17. The information processing apparatus according to claim 1, whereinthe controller changes the metadata on a basis of at least one of an intention of the user, a position of the user, or behavior of the user.

18. An information processing method that is performed by a computer system, the information processing method comprisingcontrolling ambient external sound around a user on a basis of metadata related to the external sound, the metadata being added to content played back according to user information regarding the user.

19. A program that causes a computer system to perform a process comprisingcontrolling ambient external sound around a user on a basis of metadata related to the external sound, the metadata being added to content played back according to user information regarding the user.

Description

TECHNICAL FIELD

The present technology relates to an information processing apparatus, an information processing method, and a program that can be applied to, for example, digital noise canceling.

BACKGROUND ART

Patent Literature 1 discloses a noise canceling headphone that includes a function of noise canceling using a plurality of noise canceling modes tailored for an external environment, and a function of automatically selecting an optimal mode according to a state of ambient noise, the noise canceling headphone including a noise analyzer that analyzes a frequency component of a noise signal obtained by converting sound collected by a microphone into an electric signal, the noise analyzer analyzing a noise signal at all times when the noise canceling function and the function of automatically selecting an optimal mode are being performed. This results in a user listening to, for example, music in a good listening environment at all times by switching to an optimal mode being automatically performed when there is a change in the state of ambient noise (for example, paragraphs [0013] to [0025] of the specification and FIG. 1 in Patent Literature 1).

CITATION LIST

Patent Literature

  • Patent Literature 1: Japanese Patent Application Laid-open No. 2016-174376


  • DISCLOSURE OF INVENTION

    Technical Problem

    There is a need for such a technology that makes it possible to provide high-quality listening experience by reducing a level of ambient environmental sound.

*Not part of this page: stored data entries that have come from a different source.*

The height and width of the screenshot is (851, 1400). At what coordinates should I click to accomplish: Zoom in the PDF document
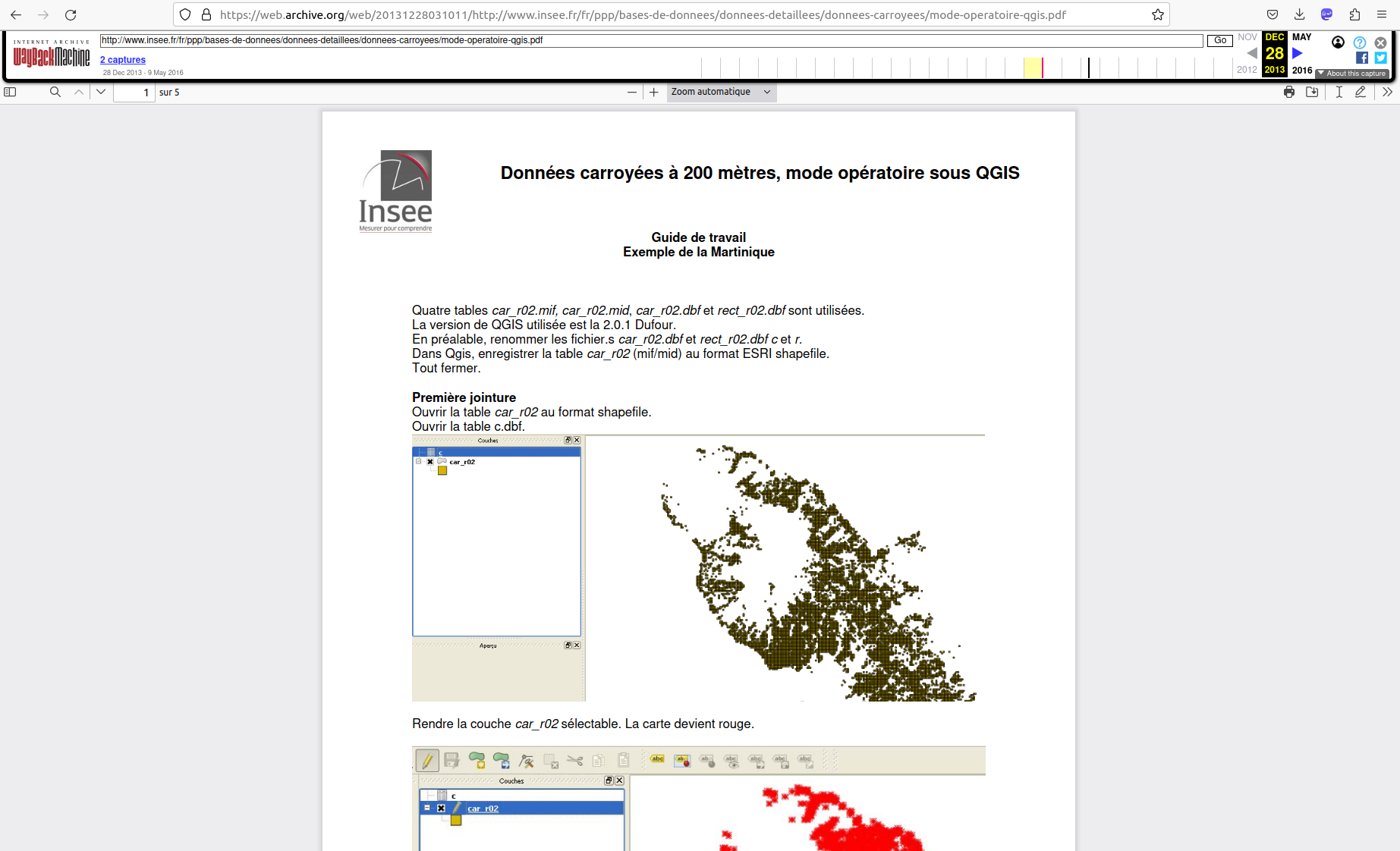tap(653, 92)
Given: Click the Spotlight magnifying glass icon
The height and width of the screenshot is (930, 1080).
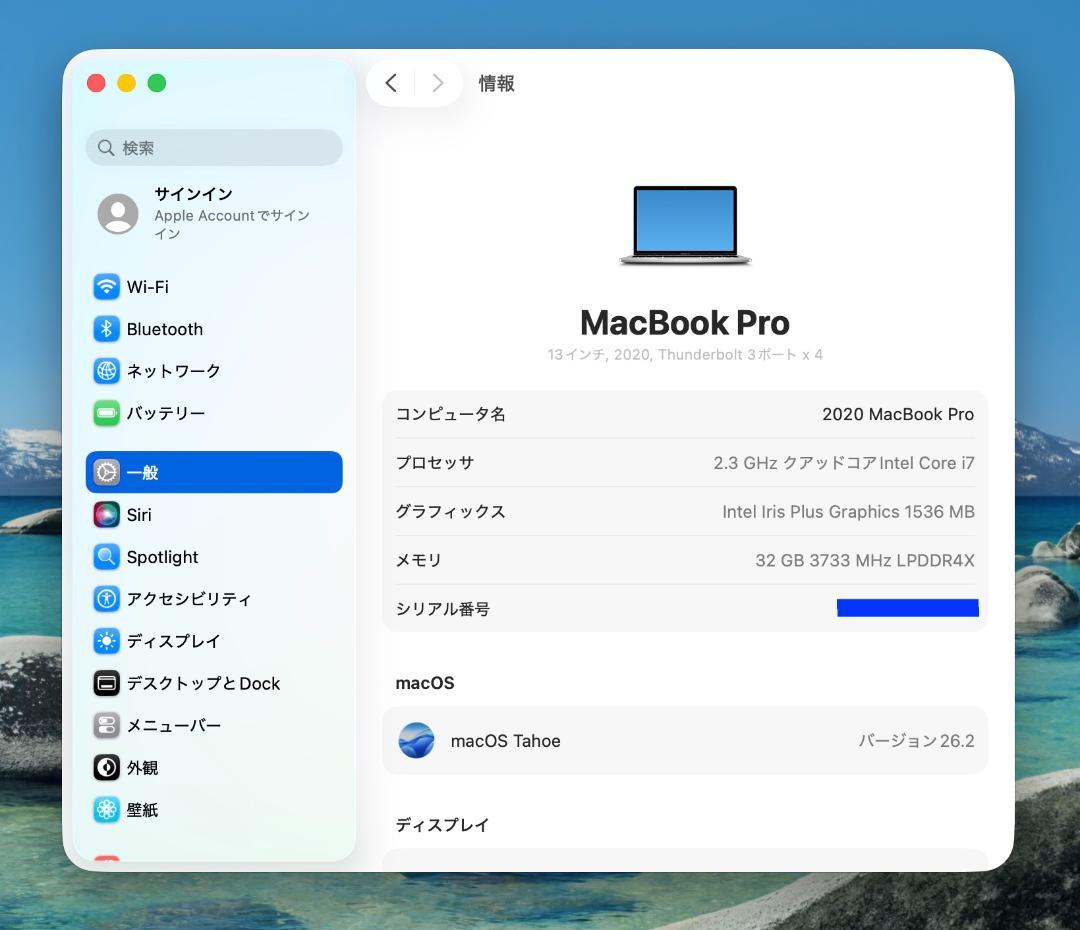Looking at the screenshot, I should [x=106, y=557].
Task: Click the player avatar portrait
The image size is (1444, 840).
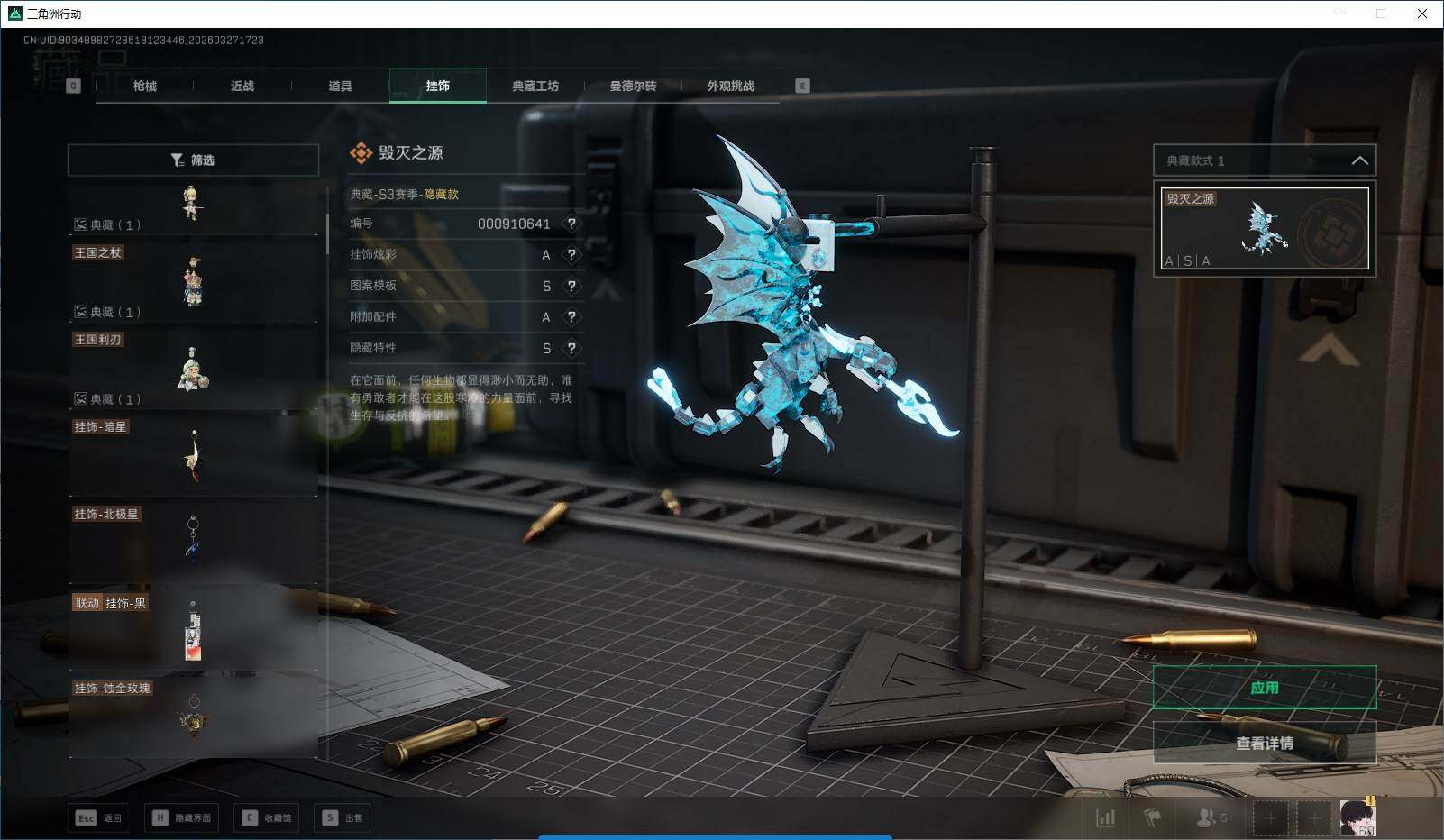Action: coord(1357,818)
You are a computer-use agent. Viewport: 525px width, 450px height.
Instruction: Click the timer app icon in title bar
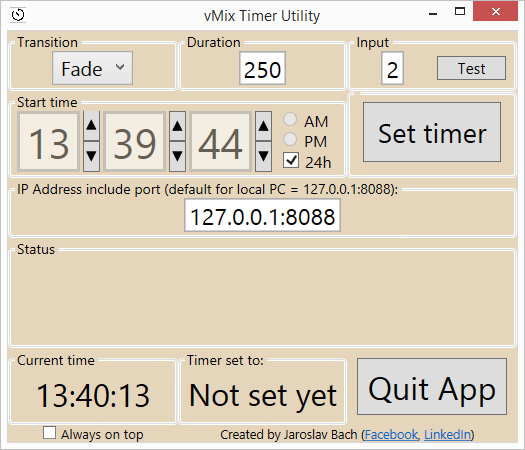pos(18,15)
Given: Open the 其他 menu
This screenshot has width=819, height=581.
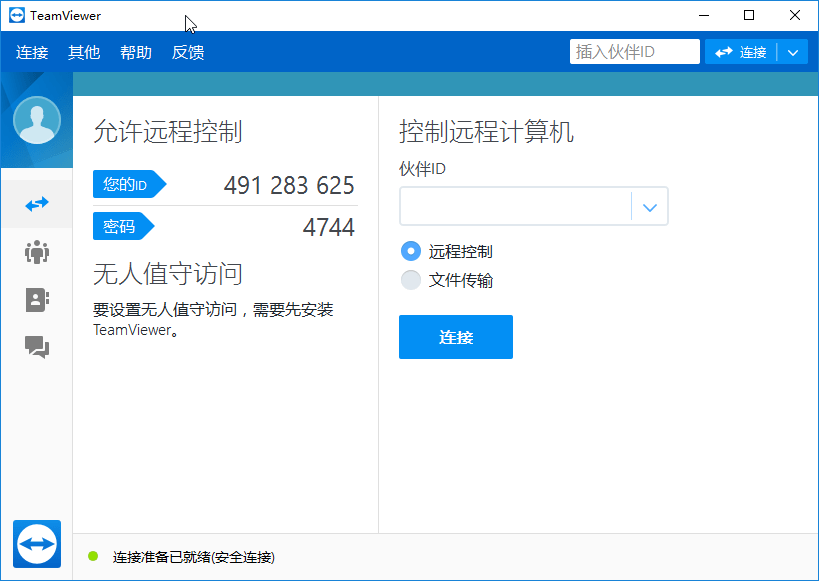Looking at the screenshot, I should click(84, 52).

    In view of the circumstances described above, it is an object of the present technology to provide an information processing apparatus, an information processing method, and a program that make it possible to provide high-quality listening experience.

    Solution to Problem

    In order to achieve the object described above, an information processing apparatus according to an embodiment of the present technology includes a controller.

    The controller controls ambient external sound around a user on the basis of metadata related to the external sound, the metadata being added to content played back according to user information regarding the user.

    In the information processing apparatus, ambient external sound around a user is controlled on the basis of metadata related to the external sound, the metadata being added to content played back according to user information regarding the user. This makes it possible to provide high-quality listening experience.

    The metadata may include at least one of a parameter related to sound pressure, a parameter related to a sound effect, a parameter related to stereophony, a parameter related to mixing, a label name given to the type of sound, or a parameter related to a direction of a sound source.

    The controller may perform at least one of control based on the metadata to reduce sound pressure of the external sound, control on the sound effect according to the content, or control on a position of a sound source of the external sound.

    The parameter related to stereophony may include a position of a sound source of the content and the position of the sound source of the external sound. In this case, the controller may perform control such that the position of the sound source of the content and the position of the sound source of the external sound do not overlap.

    The controller may control sound pressure according to the type of the external sound on the basis of the metadata.

    The label name may include sound of great danger for the user. In this case, the controller may perform control such that sound pressure of the great-danger sound is increased and such that sound pressure of the external sound other than the great-danger sound is reduced.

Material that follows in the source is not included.